*Supplied records*:
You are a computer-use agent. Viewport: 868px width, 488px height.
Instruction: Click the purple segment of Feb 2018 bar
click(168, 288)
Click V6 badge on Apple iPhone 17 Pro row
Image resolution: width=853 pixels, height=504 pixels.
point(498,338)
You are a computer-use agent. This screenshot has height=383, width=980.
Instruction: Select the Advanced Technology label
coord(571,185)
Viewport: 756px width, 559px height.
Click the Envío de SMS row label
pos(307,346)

==

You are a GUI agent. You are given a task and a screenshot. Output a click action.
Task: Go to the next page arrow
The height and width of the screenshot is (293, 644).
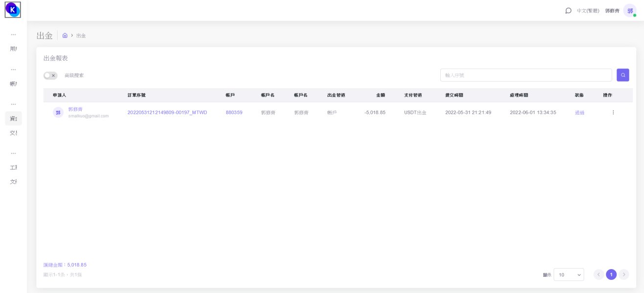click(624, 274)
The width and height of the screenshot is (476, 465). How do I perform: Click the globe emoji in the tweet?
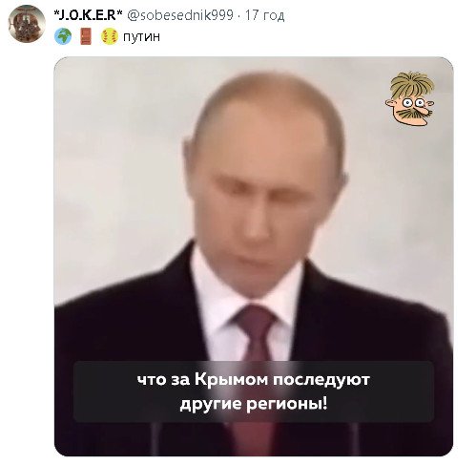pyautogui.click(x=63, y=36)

==

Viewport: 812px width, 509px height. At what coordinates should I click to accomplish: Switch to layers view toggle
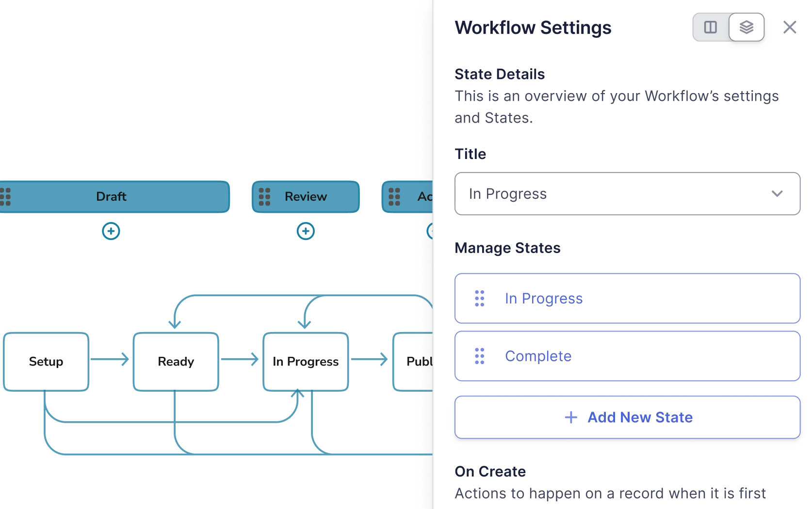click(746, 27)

*What to do*: Would you state how many lines of the data above hold the string "computer"? Reply with the number alone.

*Exercise result*: 2